In this paper, we combined two questions to make progress at understanding ICL: (1) what scaling law best describes ICL, and (2) is ICL Bayesian? We showed that Bayesian assumptions naturally lead to a scaling law for ICL, and that Bayesian scaling laws are a great fit for both ICL behaviour by small LMs trained on controlled synthetic data, as well as LLMs trained on natural language. Using a Bayesian formulation gave us interpretable parameters for the prior, learning efficiency, and task-conditional probabilities, which can help us understand how model behaviour changes under alignment. We use these to show how ICL ability varies at different model scales, understand how finetuning harms knowledge of disfavoured distributions, and compare base and instruction-tuned LLMs. We are confident that further progress on understanding ICL is possible through the empirical science of scaling laws.

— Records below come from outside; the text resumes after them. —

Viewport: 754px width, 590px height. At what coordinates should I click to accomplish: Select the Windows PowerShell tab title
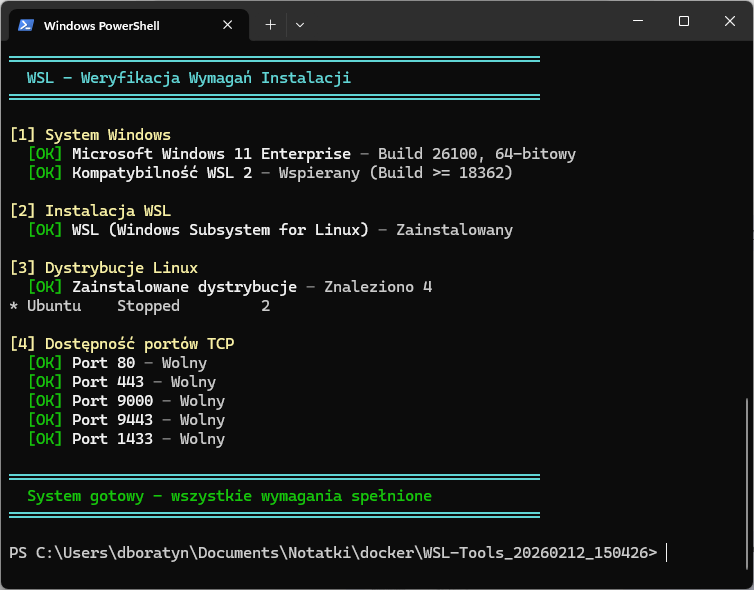pyautogui.click(x=101, y=26)
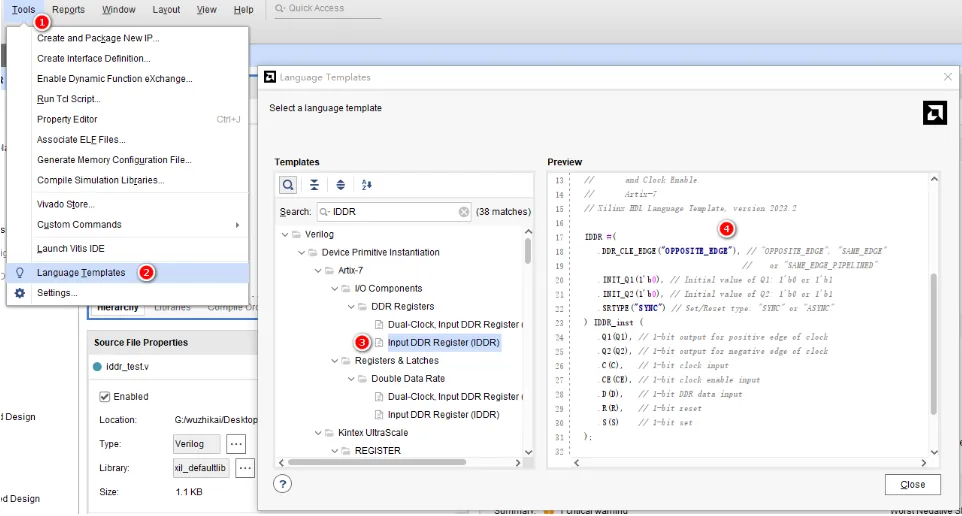Screen dimensions: 962x516
Task: Click the Settings gear icon in Tools menu
Action: (20, 293)
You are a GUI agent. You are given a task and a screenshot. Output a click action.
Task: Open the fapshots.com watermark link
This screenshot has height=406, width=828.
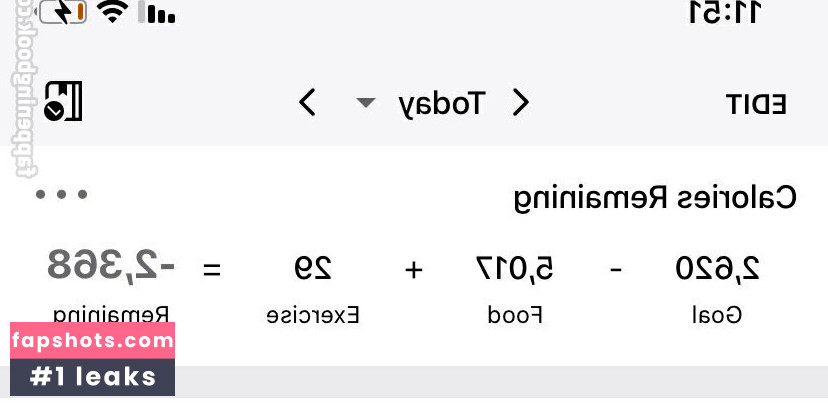click(93, 341)
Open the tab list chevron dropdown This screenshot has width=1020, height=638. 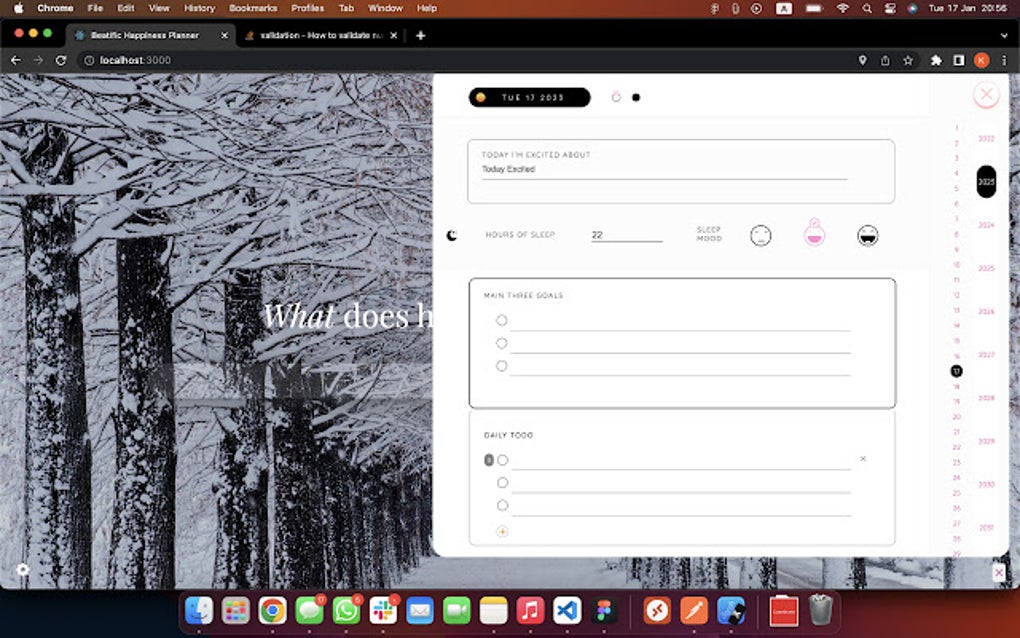point(1004,35)
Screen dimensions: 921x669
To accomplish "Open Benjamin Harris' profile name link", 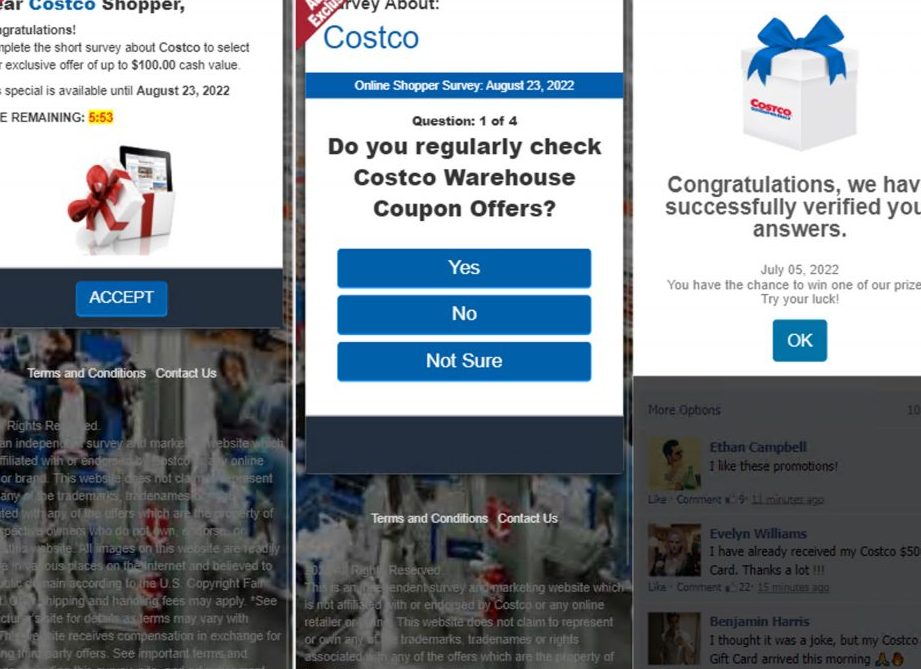I will tap(759, 621).
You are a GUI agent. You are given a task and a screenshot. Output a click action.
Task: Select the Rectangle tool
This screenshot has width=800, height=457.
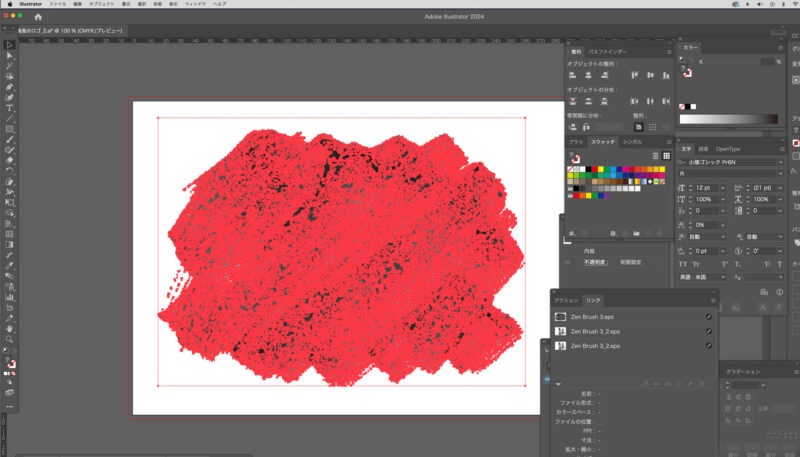(x=9, y=129)
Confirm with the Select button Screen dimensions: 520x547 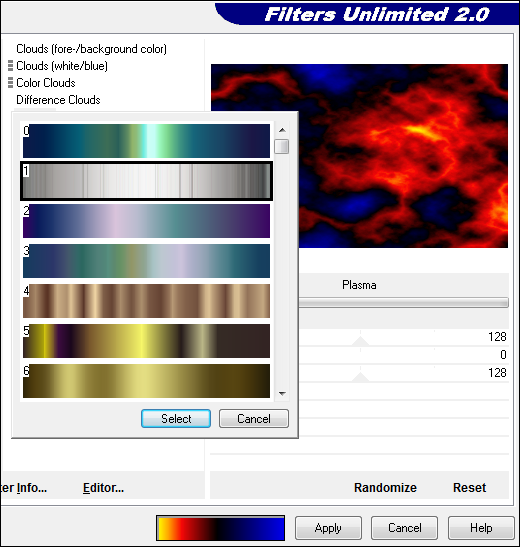tap(176, 418)
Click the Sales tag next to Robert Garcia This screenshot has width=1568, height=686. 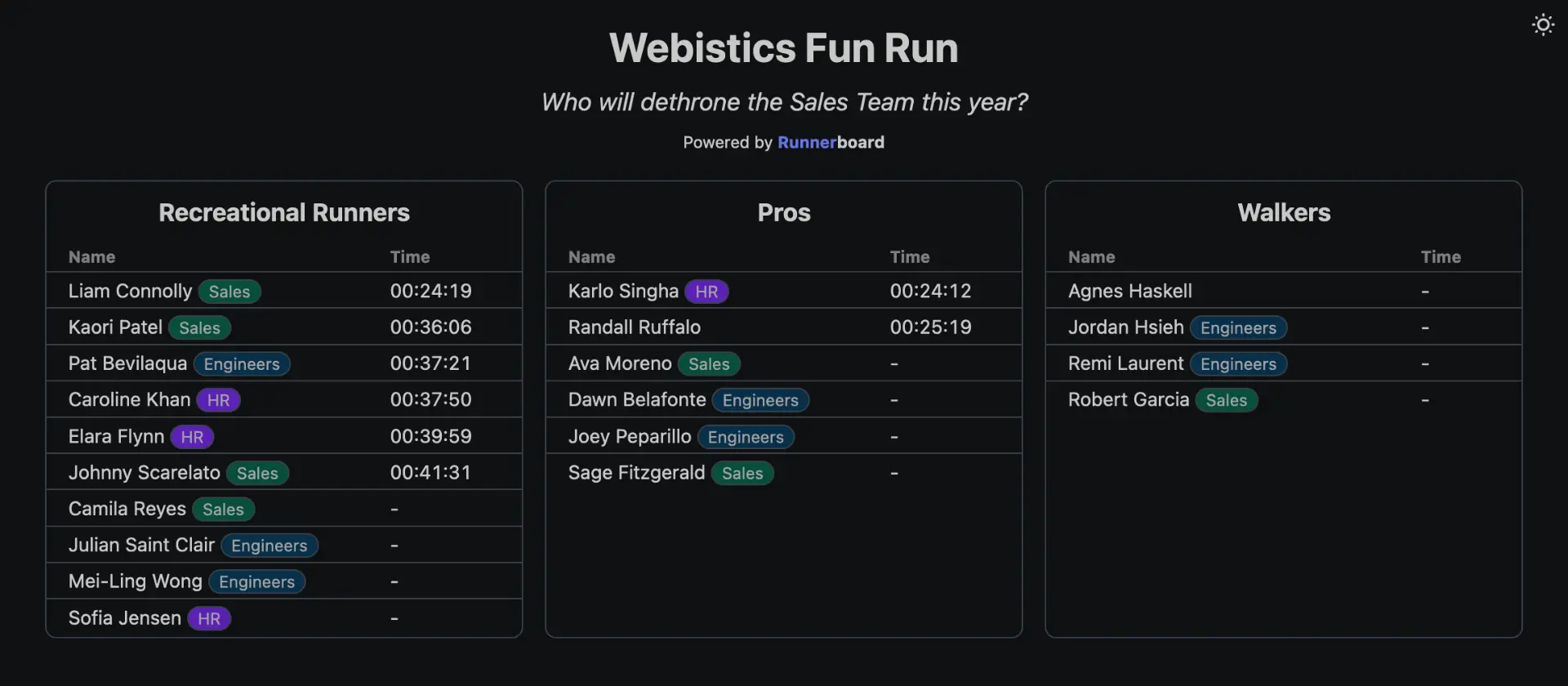pyautogui.click(x=1226, y=400)
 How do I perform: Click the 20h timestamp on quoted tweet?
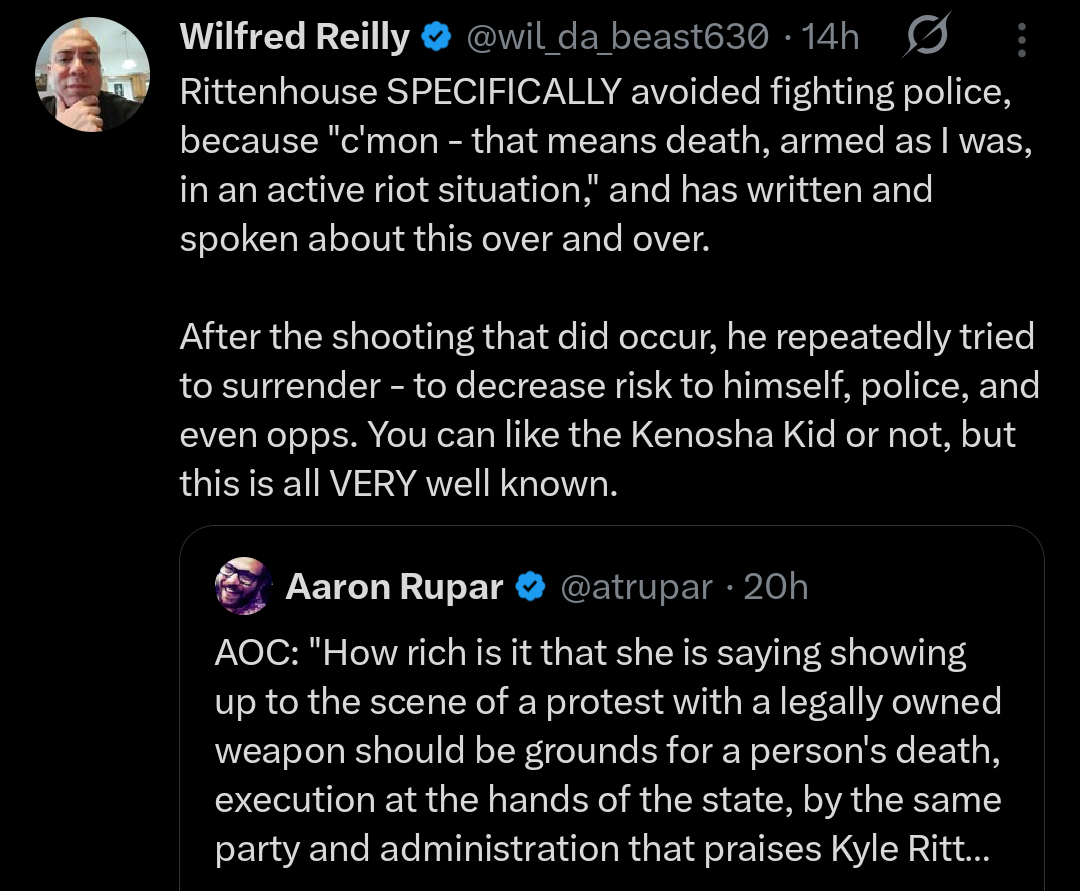(775, 587)
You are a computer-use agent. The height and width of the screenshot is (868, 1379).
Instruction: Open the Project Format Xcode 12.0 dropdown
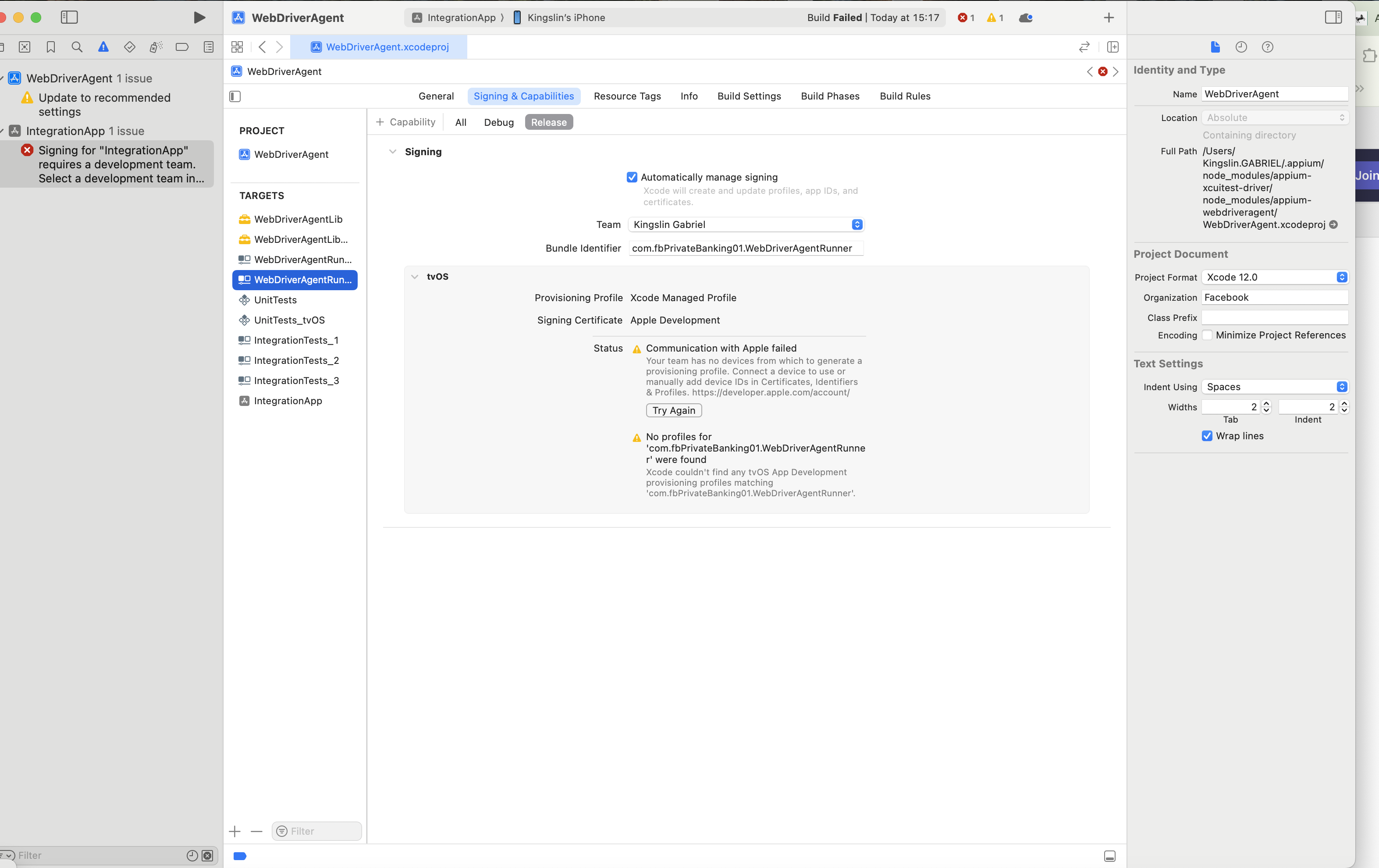1275,277
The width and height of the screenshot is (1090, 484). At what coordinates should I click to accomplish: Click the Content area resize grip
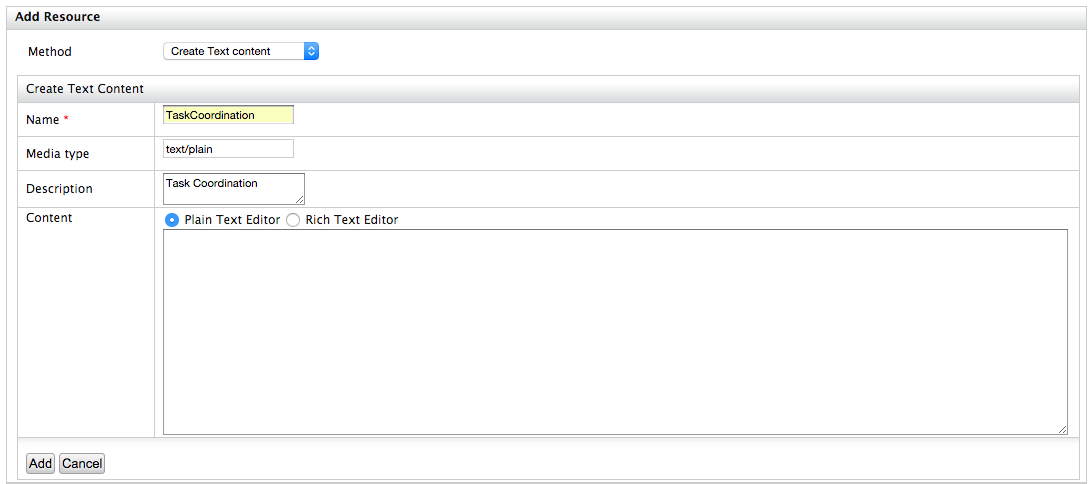pyautogui.click(x=1063, y=430)
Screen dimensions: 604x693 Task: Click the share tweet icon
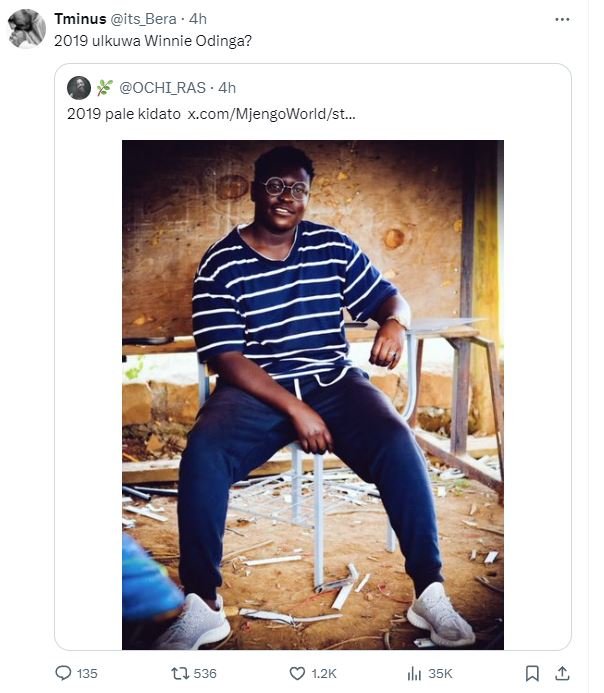562,673
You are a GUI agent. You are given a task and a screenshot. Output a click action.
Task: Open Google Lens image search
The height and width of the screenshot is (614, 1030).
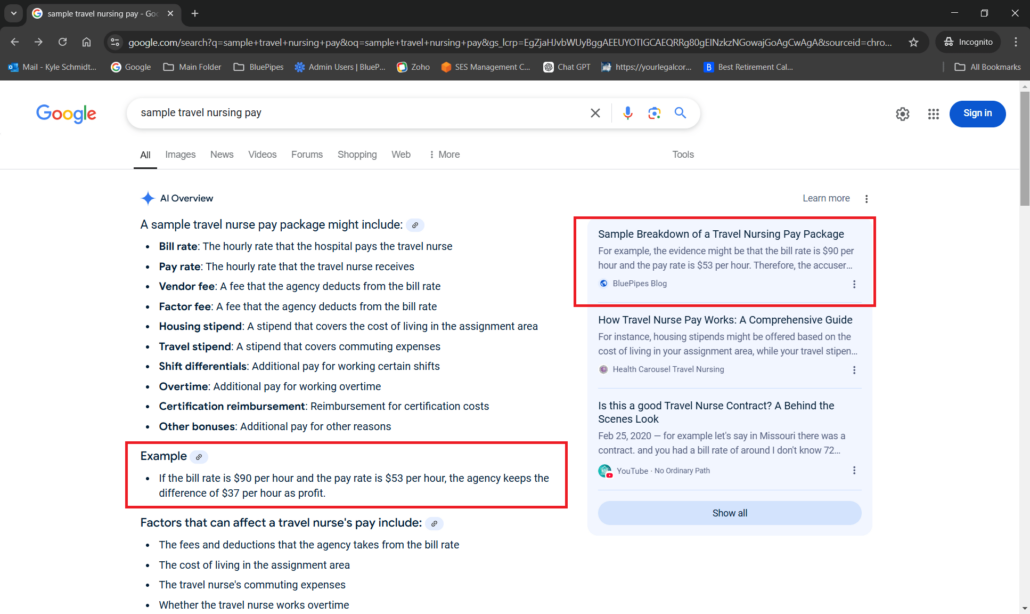pyautogui.click(x=654, y=113)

在这篇论文中，我们将两个问题结合起来，以更好地理解ICL：

(1)描述ICL的最佳标度定律是什么？(2)ICL是贝叶斯的吗？

我们证明了贝叶斯假设自然地导致了ICL的标度定律，并且贝叶斯标度定律非常适合由受控合成数据训练的小型LM以及由自然语言训练的LLM的ICL行为。采用贝叶斯形式使我们能够解释先验、学习效率和任务条件概率等可解释的参数，这有助于我们理解模型行为在对齐时的变化。我们使用这些参数来展示ICL能力在不同模型规模下的变化情况，了解微调如何损害对不受欢迎分布的了解，并比较基础LLM和基于指令的LLM。我们相信，通过标度定律的实证科学，可以进一步推进对ICL的理解。